■ Things to do:
1. Could you rewrite everything from "If you want" down to "up the RAM." in the Ruby script-tag thread, with "temporary file" changed to "scratch file"?
2. Can you carry the Ruby script-tag thread forward from its final sentence?

■ Source text:

>>>

2

I'm writing a command-line development utility for my team, using Ruby.

I'm trying to inspect an HTML document on the filesystem and add new <script> tag before the </head>

Something like:

<html>
  <head>
    <script src="...foo.js"></script>
    <script src="...bar.js"></script>
    <!-- I WANT TO INSERT NEW TEXT HERE -->
  </head>
  <body>
  </body>
</html>

I was thinking of starting with IO.readlines(file_name), comparing each line to a regex, and inserting my new tag ahead of the </head>. Then, merge the whole array back into a new version of the file.

This sounds overly complicated. Who's got a better way?

For bonus points, it would be great to have the right level of indentation.

Matt H.
  • 10,438
  • 9
  • 45
  • 62

2 Answers2

5

HTML and regex is (very often) not a good idea.

If you want to parse and modify HTML with Ruby in a clean way I recommend using Nokogiri.

http://nokogiri.org/

http://nokogiri.org/tutorials

moodywoody
  • 2,149
  • 1
  • 17
  • 21
1

In your special case it's not such a bad idea. If you have that special line in the file, you can easily find it, extract the necessary amount of indentation from the beginning of the line, and replace the whole line with another content. But don't do it in memory. You can write it to a temporary file while reading the source file, you don't need to eat up the RAM.

<<<

■ Recorded data:
>>>

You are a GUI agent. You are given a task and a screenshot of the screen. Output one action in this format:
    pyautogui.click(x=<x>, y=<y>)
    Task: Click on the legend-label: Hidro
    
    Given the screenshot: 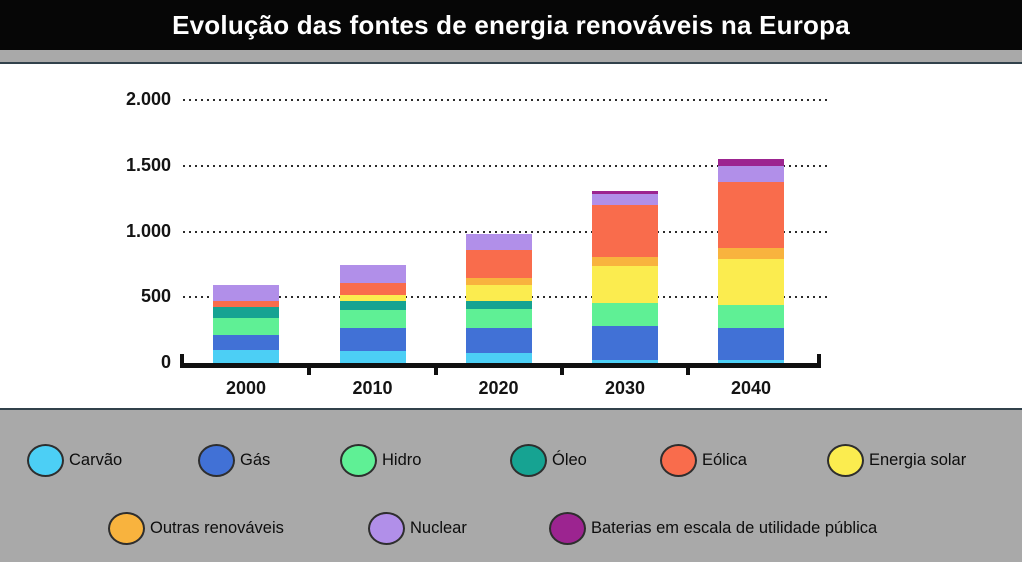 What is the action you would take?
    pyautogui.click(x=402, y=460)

<<<

■ Results of the exercise:
1.
If you want to parse and modify HTML with Ruby in a clean way I recommend using Nokogiri.

http://nokogiri.org/

http://nokogiri.org/tutorials

moodywoody
  • 2,149
  • 1
  • 17
  • 21
1

In your special case it's not such a bad idea. If you have that special line in the file, you can easily find it, extract the necessary amount of indentation from the beginning of the line, and replace the whole line with another content. But don't do it in memory. You can write it to a scratch file while reading the source file, you don't need to eat up the RAM.

2.
If the HTML comment was just an example, and that line isn't there, you still can replace the first occurance of </head> with <script>...</script></head> with a regexp, don't need to parse HTML. (But this is only true in your special case.) To be frank, you don't need Ruby either, because a sed command is perfect for this job.

Or if you mast do other checks, for example that the script is already there or not, then use any HTML parser lib/gem. I suggest you hpricot, if you like the concept of jQuery, because hpricot has a very similar approach.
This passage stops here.